Facteurs génétiques et survenue d’effets indésirables

On accorde de plus en plus d’attention ces temps-ci au rôle de facteurs génétiques dans la survenue d’effets indésirables. Les gènes actuellement connus qui peuvent être associés à la survenue d’effets indésirables se subdivisent de la façon suivante: (1) les gènes codant pour des enzymes qui interviennent dans le métabolisme des médicaments, (2) les gènes codant pour des protéines de transport et (3) les gènes codant pour des antigènes leucocytaires humains (HLA) [ N Engl J Med 2008; 359: 856-8 ].

  • En ce qui concerne les gènes codant pour des enzymes qui interviennent dans le métabolisme des médicaments, le polymorphisme génétique au niveau du CYP2D6 est un exemple connu. Les personnes dont le gène codant pour le CYP2D6 est inactif ou absent (" poor metabolizers ") métabolisent plus lentement que les " extensive metabolizers " les médicaments qui sont des substrats de cette enzyme (p.ex. certains antiarythmiques et antiépileptiques, voir tableau dans l’Introduction du Répertoire), ce qui peut entraîner une augmentation des taux plasmatiques et de la toxicité [voir Folia d' août 2003 ]. Des variantes génétiques au niveau des gènes codant pour les isoenzymes CYP impliqués dans le métabolisme du clopidogrel et de la warfarine, peuvent être responsables d’une réponse variable à ces antithrombotiques (voir p.13 dans ce numéro).

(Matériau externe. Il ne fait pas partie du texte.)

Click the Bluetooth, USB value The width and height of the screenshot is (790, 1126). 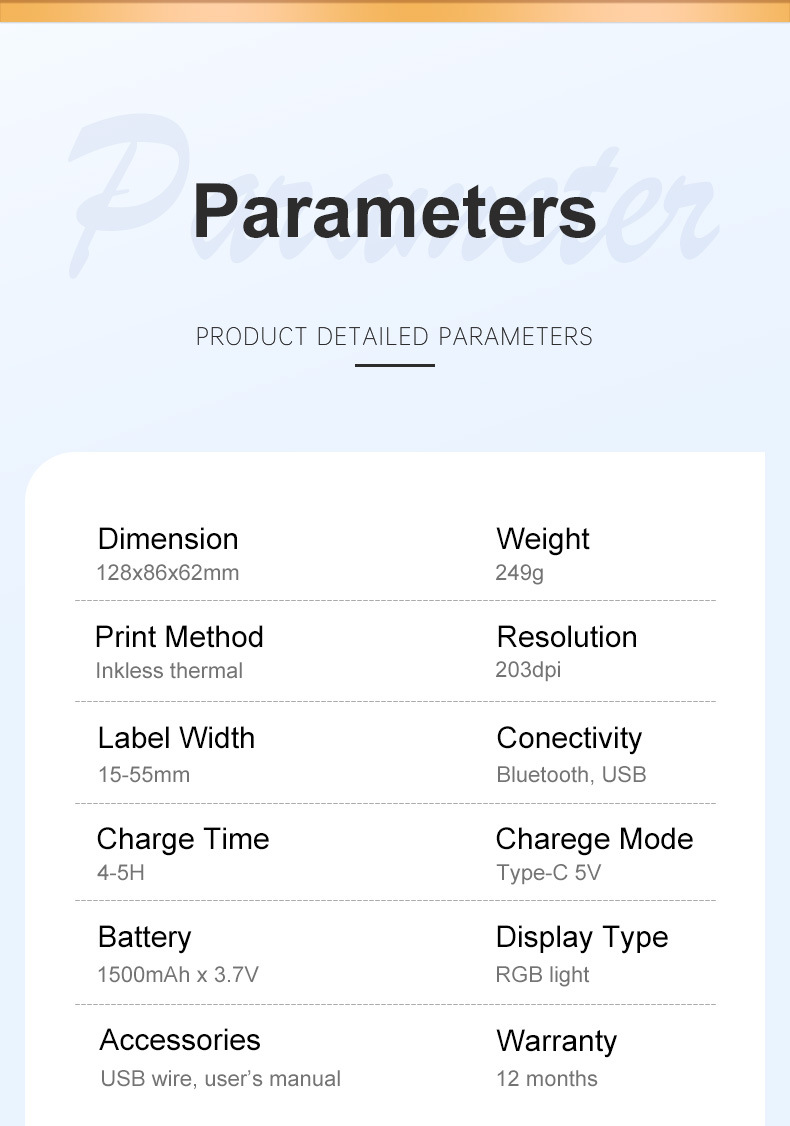(571, 775)
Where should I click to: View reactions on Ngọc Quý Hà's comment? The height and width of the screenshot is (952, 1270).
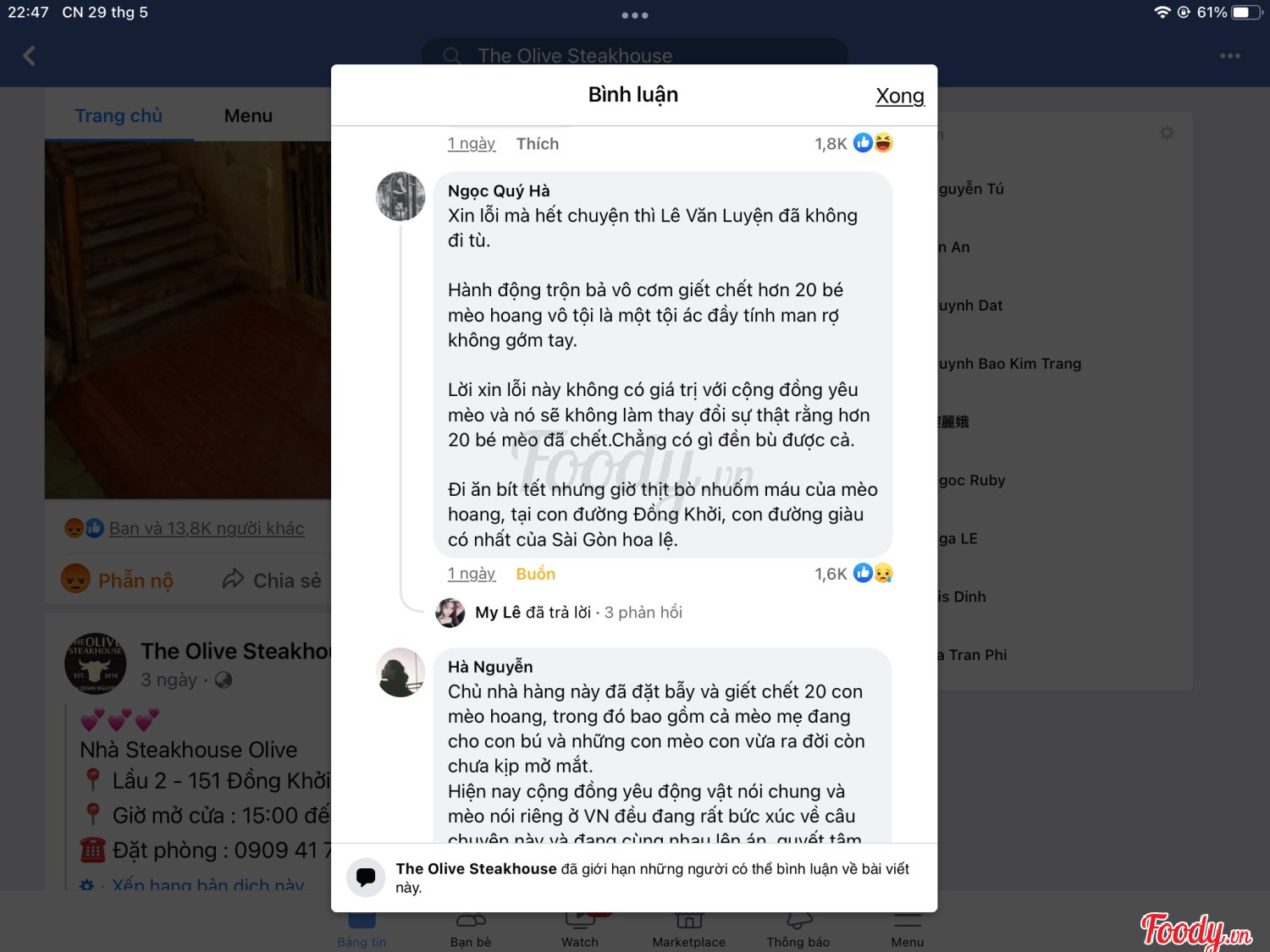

  • En ce qui concerne les gènes codant pour des protéines de transport, des données récentes suggèrent que des variantes du gène SLCO1B1, un gène codant pour une protéine de transport anions organiques, seraient associées à un risque accru de toxicité musculaire due à la simvastatine, en tout cas en ce qui concerne ses formes légères et réversibles [ N Engl J Med 2008; 359: 789-99 ]. On ignore actuellement si ces variantes ont aussi un rôle dans la survenue de la rhabdomyolyse, la forme rare mais grave de toxicité musculaire due aux statines.
  • En ce qui concerne le HLA, les réactions suivantes ont été signalées récemment.
    • Avec l’abacavir (Ziagen®), un inhibiteur nucléosidique de la transcriptase inverse utilisé dans les infections par le VIH, les réactions d’hypersensibilité paraissent beaucoup plus fréquentes chez les patients porteurs de l’allèle HLA-B5701 que chez les patients qui n’en sont pas porteurs: fréquence d’environ 60% par rapport à environ 4%. On estime que 5 à 7% de la population d’Europe Occidentale est porteuse de cet allèle. Ces réactions, parfois très graves, se caractérisent par de la fièvre, des éruptions cutanées, des troubles gastro-intestinaux et/ou des problèmes respiratoires. Le Résumé des Caractéristiques du Produit (RCP) de Ziagen® recommande de vérifier la présence de l’allèle HLA-B5701 avant d’initier le traitement. Ce n’est qu’en l’absence d’autres options thérapeutiques qu’un traitement par l’abacavir peut être initié chez les patients porteurs de cet allèle, en surveillant bien sûr de près l’apparition d’une toxicité [plus d’informations via www.fda.gov/cder/drug/InfoSheets/HCP/ abacavirHCP.htm ].
    • Avec la carbamazépine, les syndromes de Stevens-Johnson ou de Lyell paraissent plus fréquents chez les patients porteurs de l’allèle HLA-B1502 que chez ceux qui n’en sont pas porteurs: fréquence d’1 à 10 pour 1.000 par rapport à 1 à 6 pour 10.000. Seules les personnes originaires d’Asie en sont porteuses. La Food and Drug Administration (FDA) aux Etats-Unis recommande de vérifier la présence de l’allèle HLA-B1502 chez les patients asiatiques chez qui on envisage un traitement par la carbamazépine [ www.fda.gov/cder/drug/InfoSheets/HCP/carbamazepineHCP. htm ]. Cette recommandation ne figure pas dans le RCP des specialités en Belgique (situation au 15/01/2009).